Gorsuch, nominated this week by President Donald Trump, has a generally company-friendly record in his decade on a Denver-based federal appeals court. Tom Collamore, senior vice president of the U.S. Chamber of Commerce, called it a "fantastic nomination" before a meeting with Trump at the White House on Wednesday.
Gorsuch's supporters say he simply follows the law where it leads him _ sometimes favoring business, as happened in the Maddin case, and sometimes not. Consumer and worker advocates say Gorsuch would worsen what they already see as a pro-business slant at the Supreme Court.
"Gorsuch would likely continue the Supreme Court's trend of ruling in favor of corporations and against American workers and consumers," said Neera Tanden, president of the liberal Center for American Progress.
His biggest impact could come on the federal regulations that businesses say have grown too burdensome. Gorsuch favors overturning a 1984 Supreme Court decision, known to lawyers as Chevron, that requires judges to defer to federal agencies when the statutory language that governs their work is ambiguous.
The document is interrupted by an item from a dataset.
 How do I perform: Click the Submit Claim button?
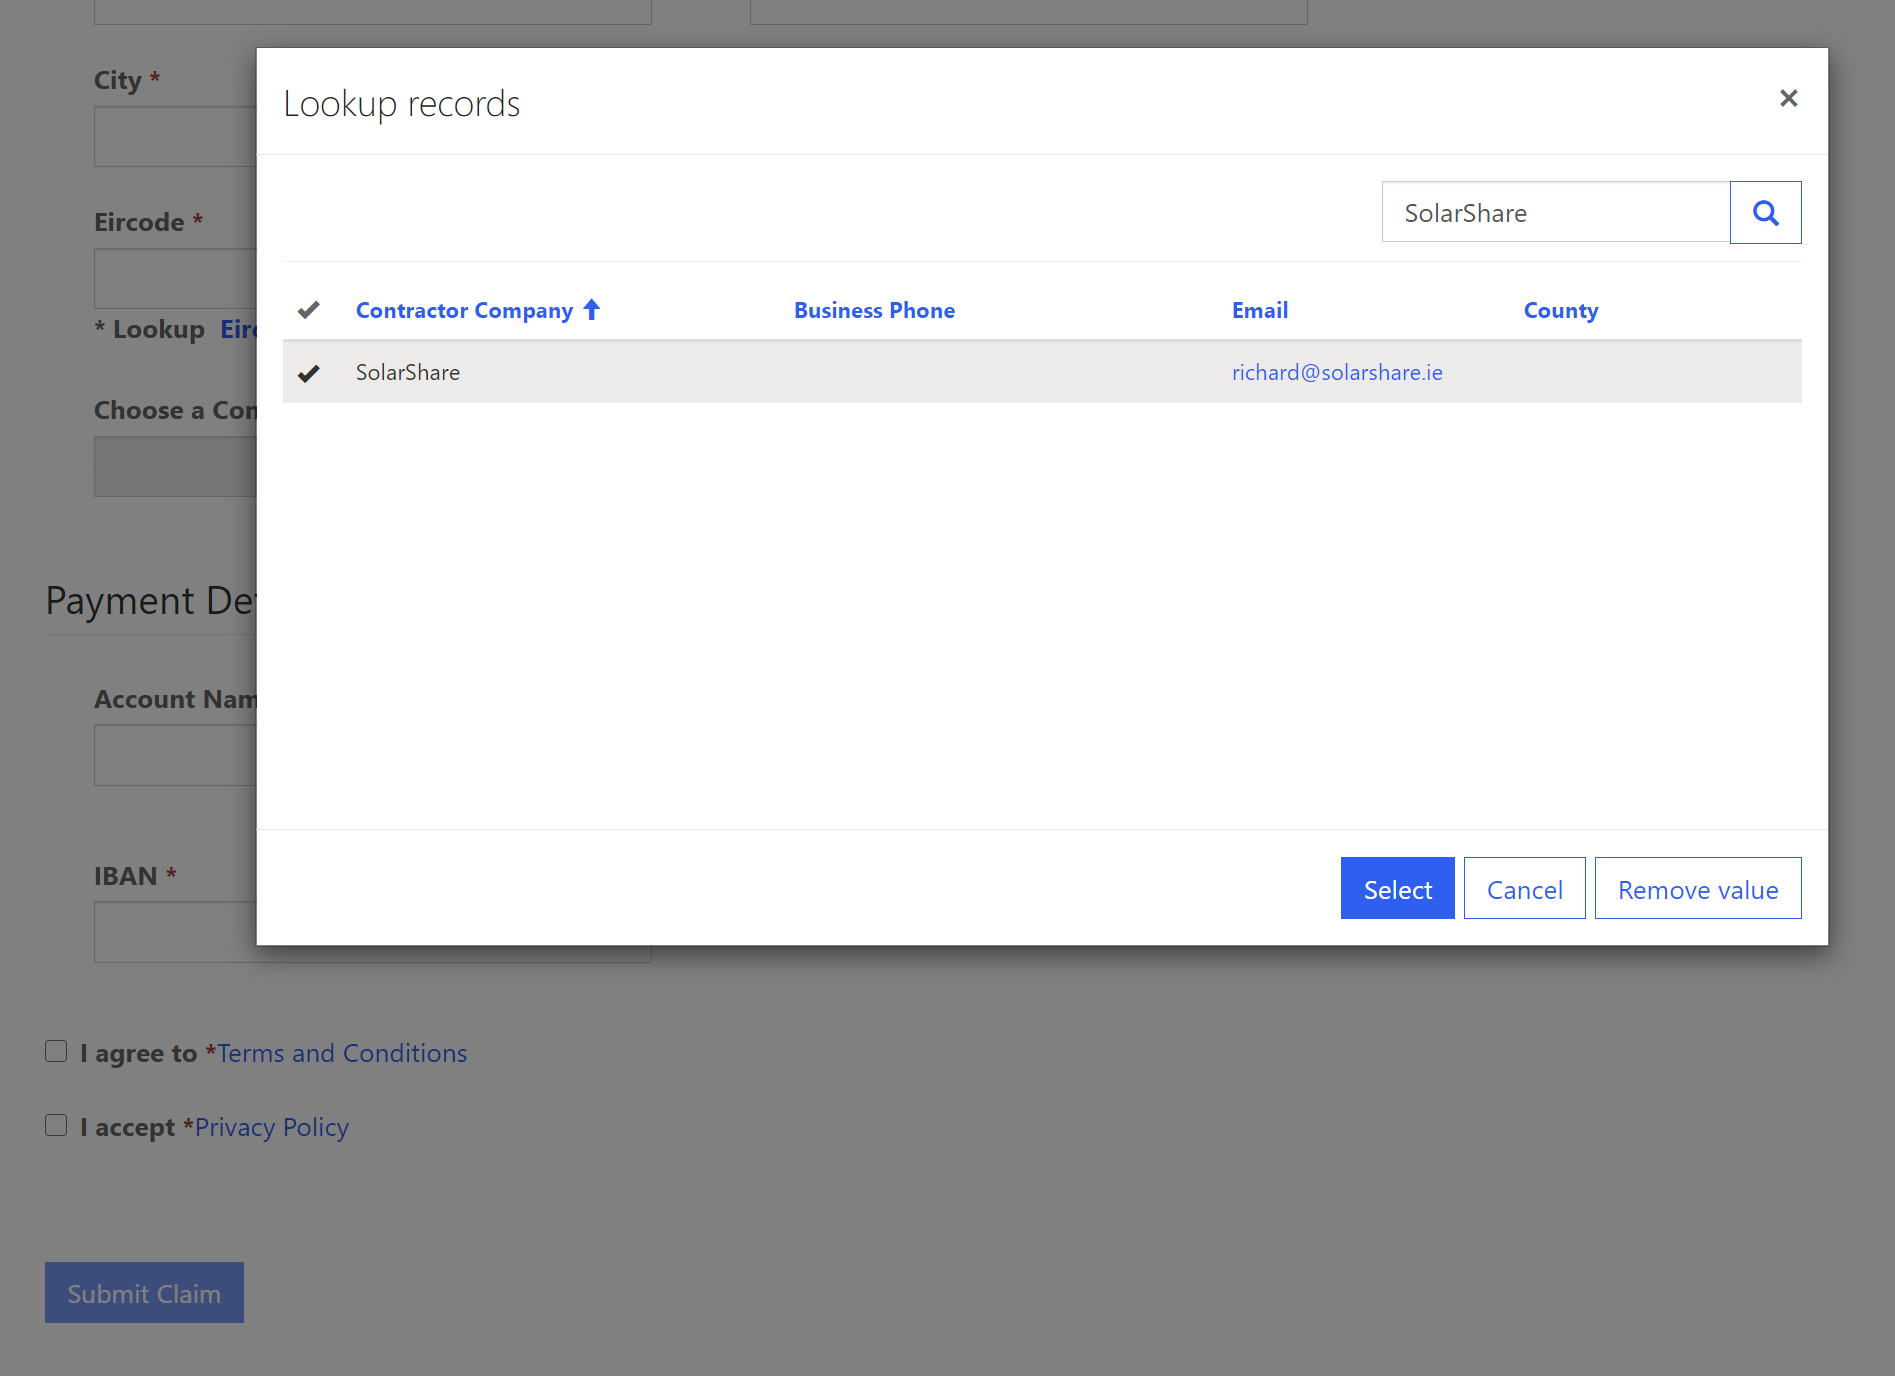(144, 1293)
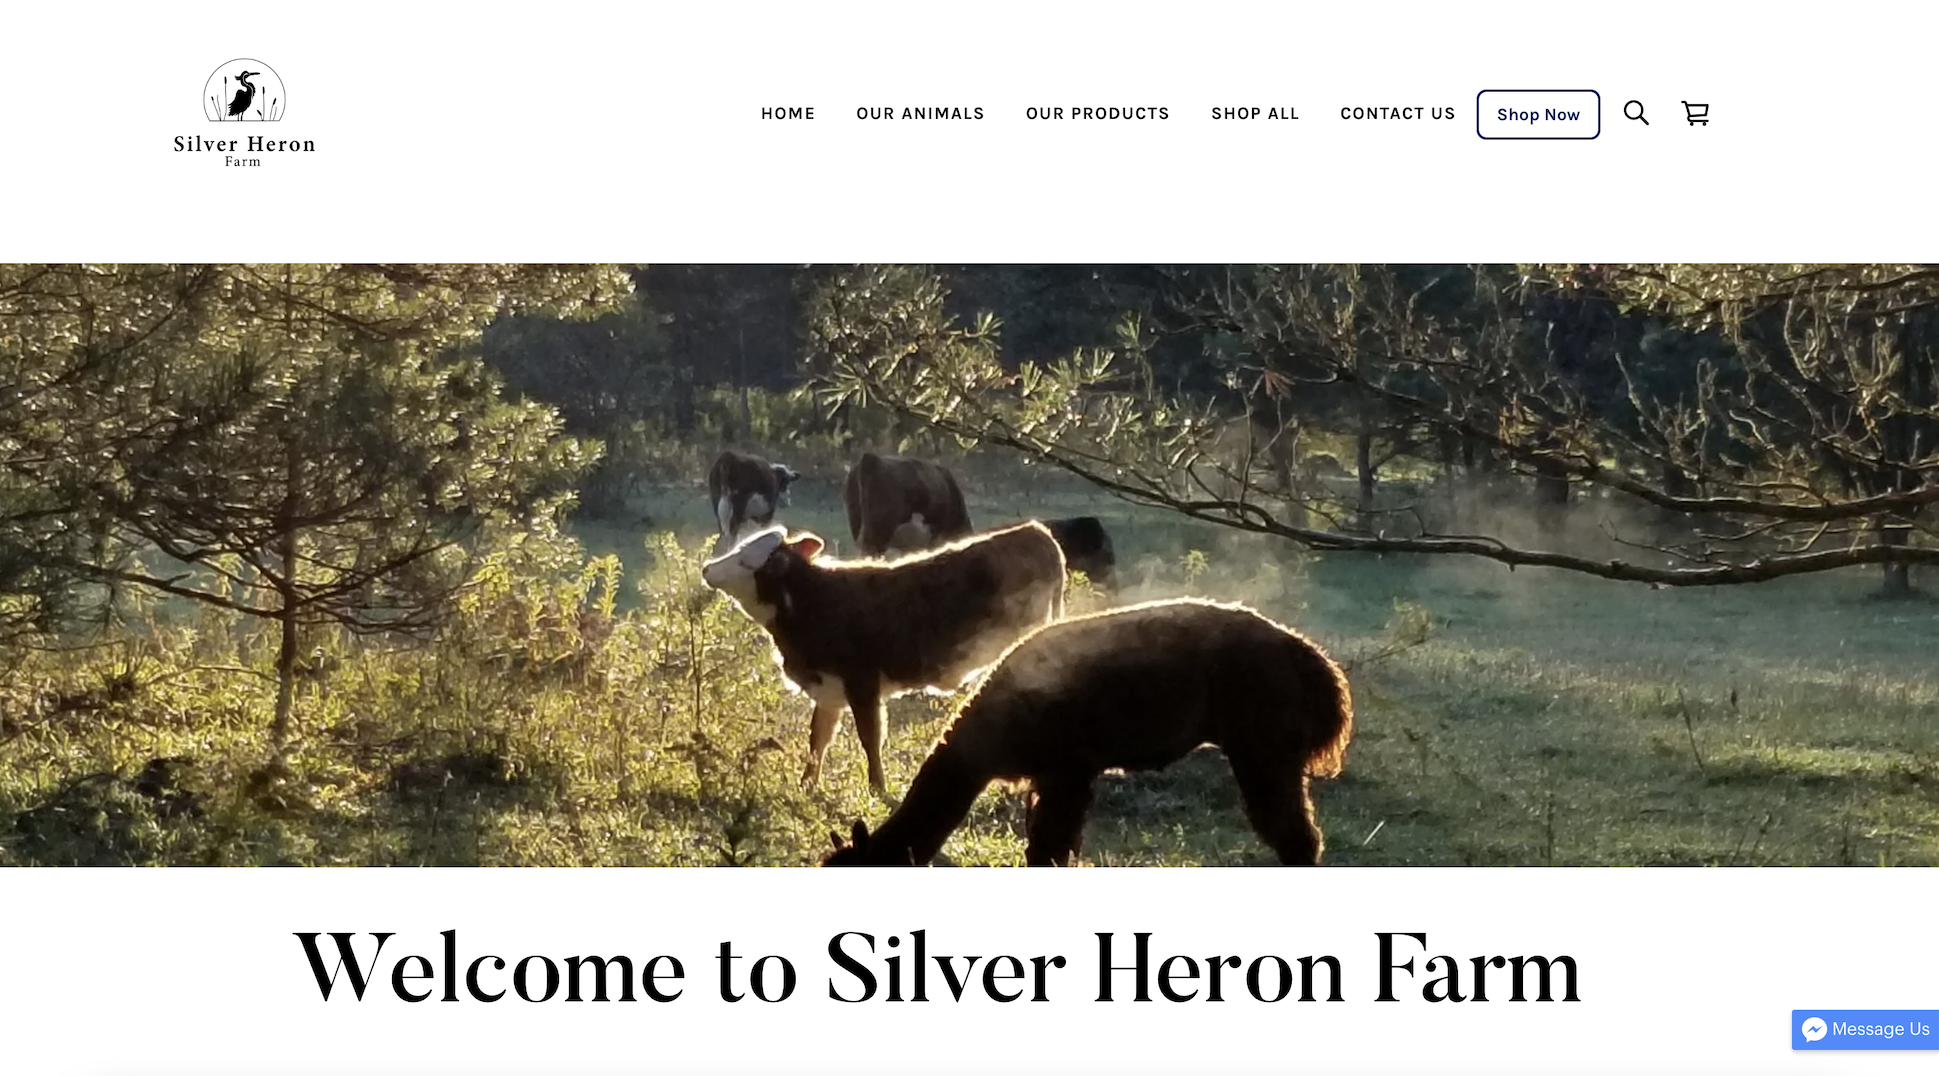This screenshot has width=1939, height=1076.
Task: Open the search magnifier icon
Action: pos(1636,113)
Gorsuch says the Constitution requires that judges have the final word on the meaning of federal laws.
A Supreme Court decision toppling Chevron could open a myriad of regulations _ affecting power plants, banks and employers _ to new legal challenges. But it also could cut both ways, given that Republicans for at least the next four years will control the federal agencies that issue new rules.
"You can't confidently say it's going to result in outcomes that are pro-business or outcomes that are anti-business," said Greg Garre, a Washington lawyer at Latham & Watkins and formerly the top Supreme Court advocate for President George W. Bush's administration.
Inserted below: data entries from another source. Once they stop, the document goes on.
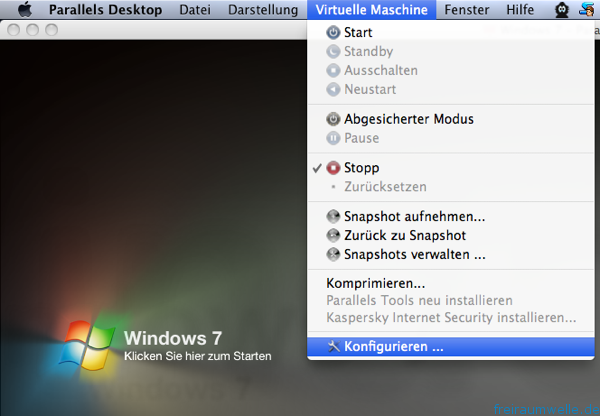Viewport: 600px width, 416px height.
Task: Click the Abgesicherter Modus icon
Action: pos(334,119)
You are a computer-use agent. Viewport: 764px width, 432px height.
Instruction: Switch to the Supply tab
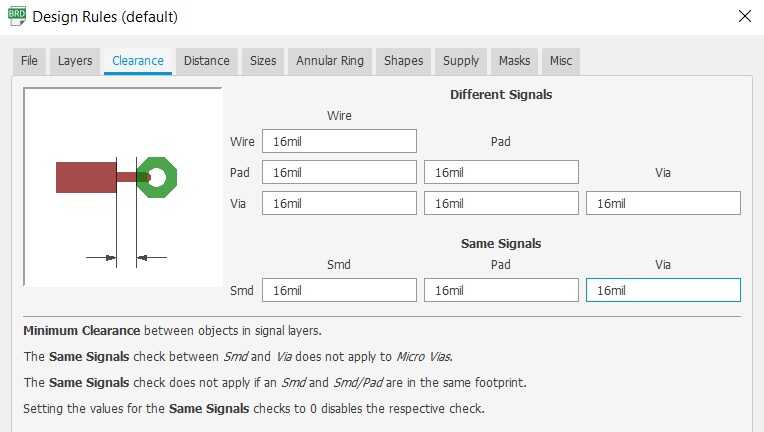461,61
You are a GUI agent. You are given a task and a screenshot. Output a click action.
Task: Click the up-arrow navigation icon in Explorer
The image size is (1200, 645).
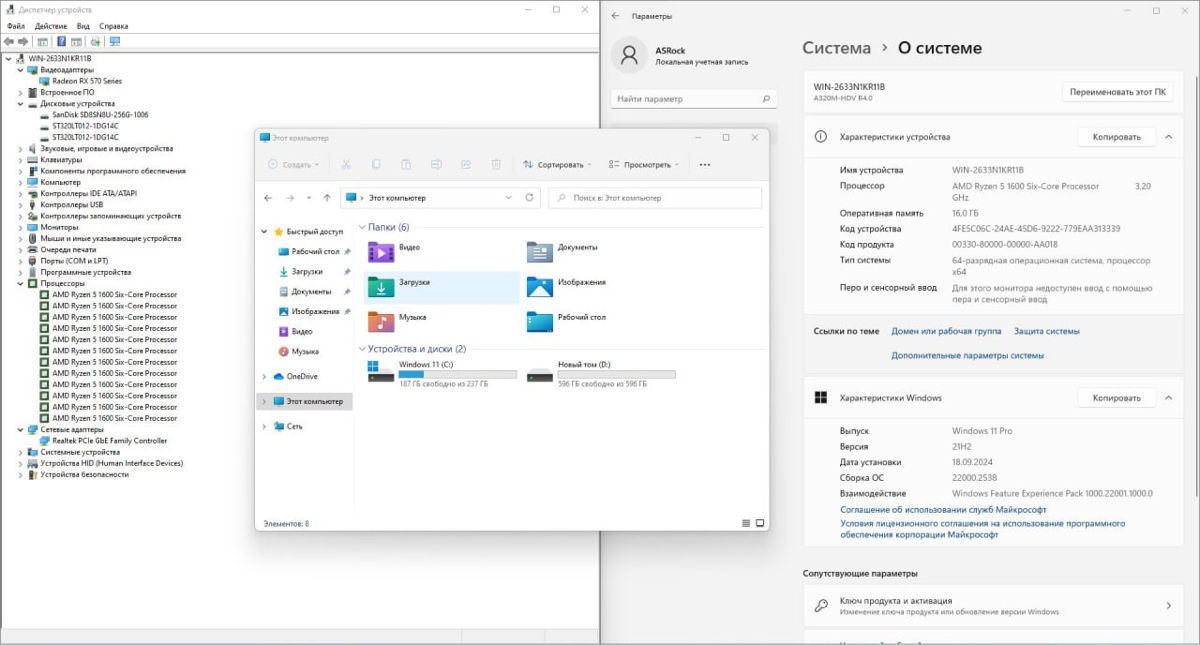point(326,198)
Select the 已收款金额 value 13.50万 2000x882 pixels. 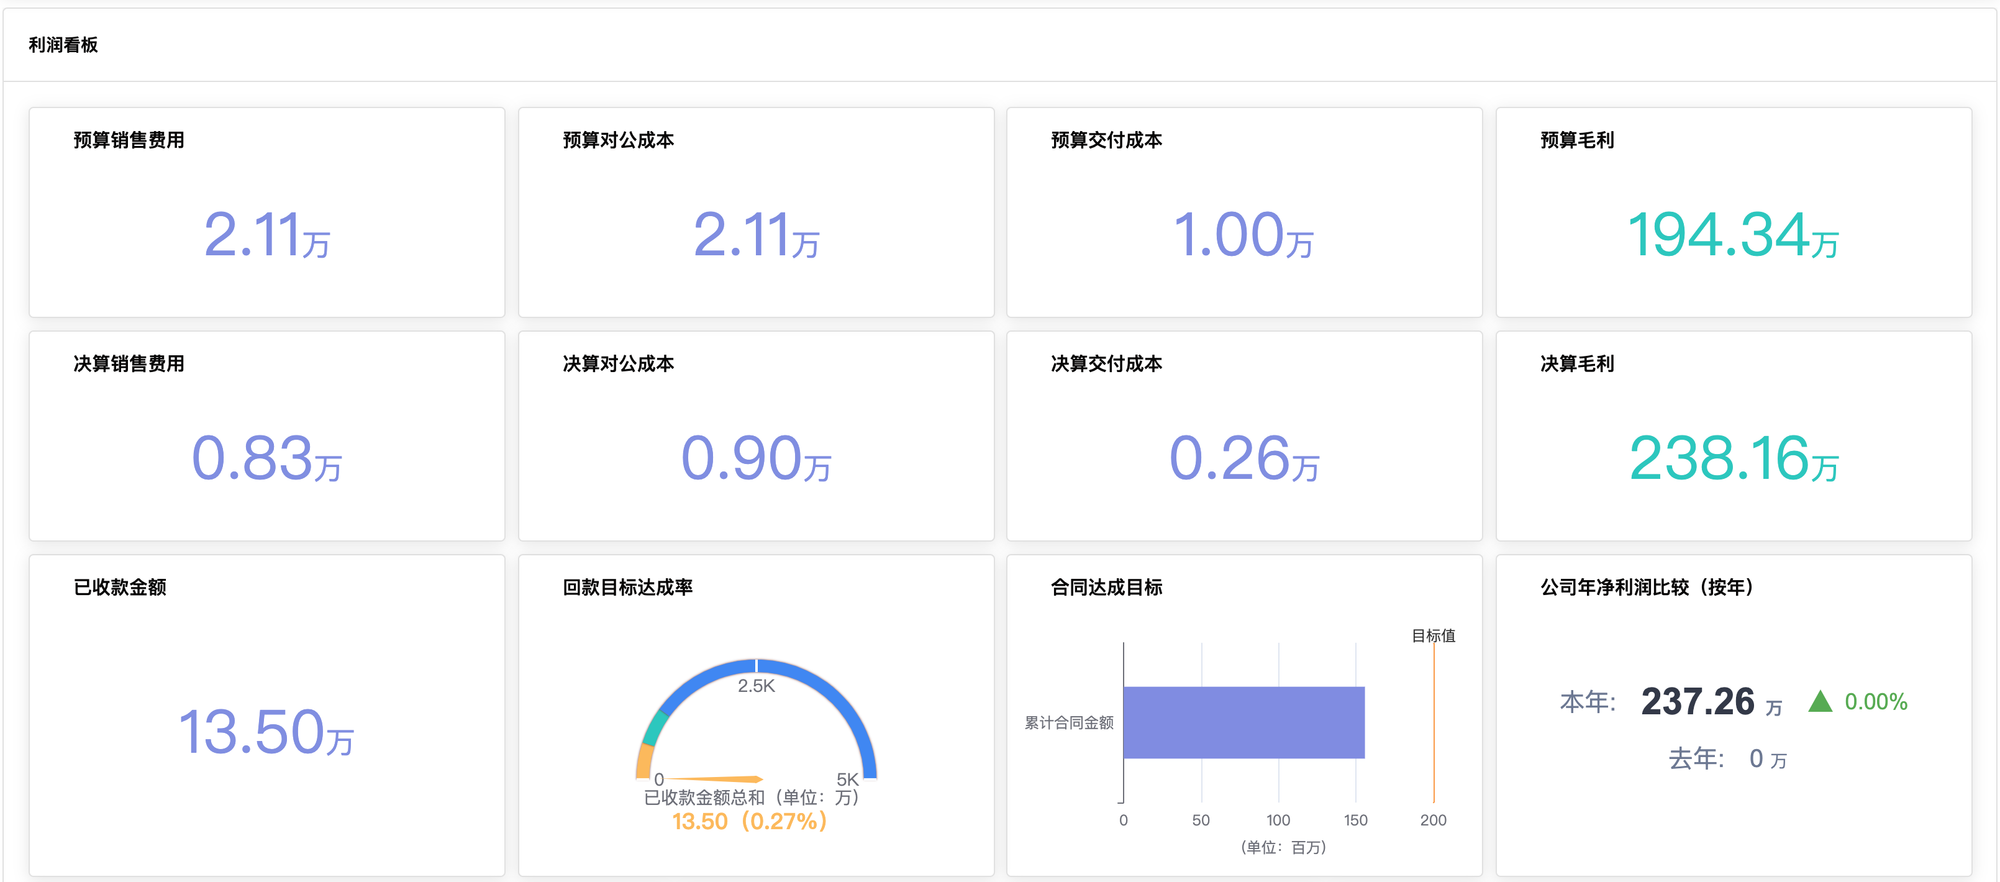[x=267, y=732]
Billy Corriher, a lawyer at the Center for American Progress, says that over the long term, overruling Chevron would be a blow to important regulatory efforts.
"This justice is going to be on the court for life," Corriher said. "I'm looking ahead to future administrations when we are going to have important environmental programs and other things that have to go before Judge Gorsuch when they are inevitably challenged in court."
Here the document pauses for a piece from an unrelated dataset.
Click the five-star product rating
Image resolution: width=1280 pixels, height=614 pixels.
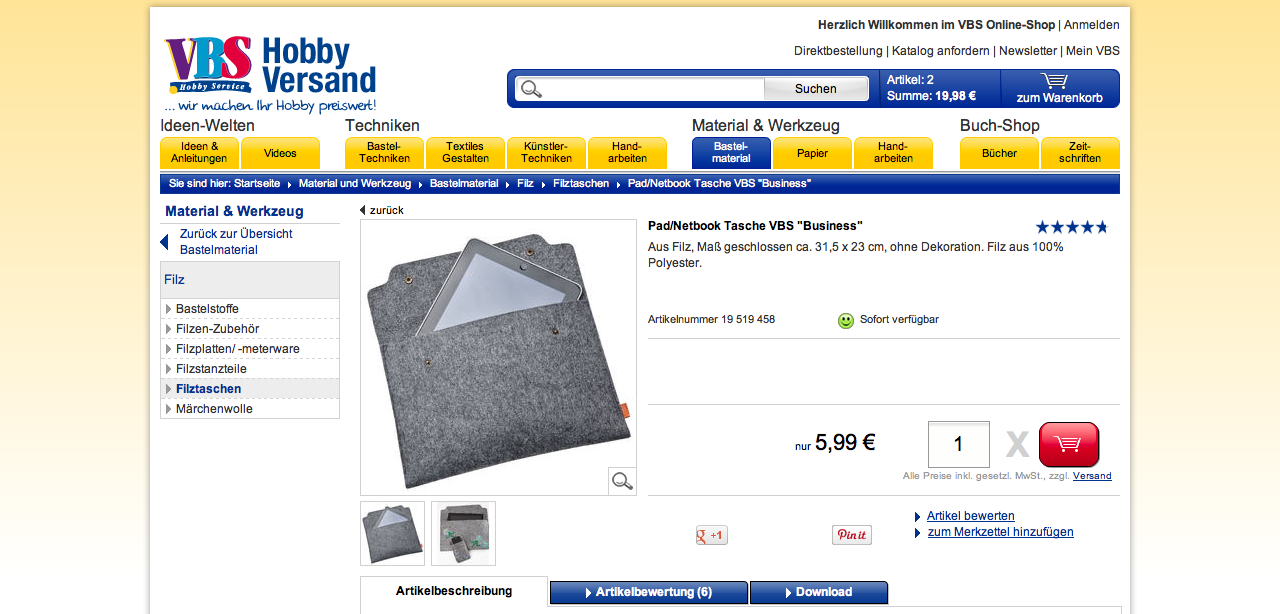click(1071, 227)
The Maddin case is a part of a long list of Gorsuch opinions that people on both sides are scrutinizing as Democrats contemplate whether to try to block a vote on the nomination on the Senate floor.
In a 2011 case involving a worker who was electrocuted during a mining-construction project, Gorsuch said he would vote to overturn the Occupational Safety and Health Review Commission's finding that his employer improperly trained him. In 2009 he voted to toss out a sex-discrimination claim by a United Parcel Service Inc. worker, though he joined two colleagues in saying she could press a separate retaliation claim.
Before he became a judge, Gorsuch argued in favor of curbing class-action securities-fraud suits. He wrote that in many cases their primary effect is to pressure companies into settlements, with most of the proceeds going to lawyers rather than investors.
"As a result, new corporate investments are deterred, the efficiency of the capital markets is reduced, and the competitiveness of the American economy declines," Gorsuch wrote in a paper for the Washington Legal Foundation.
Joseph Tabacco, a securities litigator at Berman DeValerio in San Francisco, said Gorsuch's paper was a "hit piece" against private fraud suits. The article relied on an unbalanced formula of "snippets and footnotes" in an attempt to sway judges and lobbyists, and attract corporate clients, he said.
Gorsuch later made similar arguments on behalf of the Chamber of Commerce in a securities-fraud case at the Supreme Court. His side won a unanimous decision, with the court saying lawsuits must allege a direct connection between the fraud and a subsequent decline in share prices.
Gorsuch's views about class actions were shaped by a decade in private legal practice at the Washington law firm Kellogg Huber. Garre says that experience is something else that will help businesses _ as well as other litigants.
"He is keenly aware of the potential abuse in the civil litigation practice," Garre said. "Having a justice who comes to the court with that real-world practice would be welcome for the rest of us who have to practice in this world."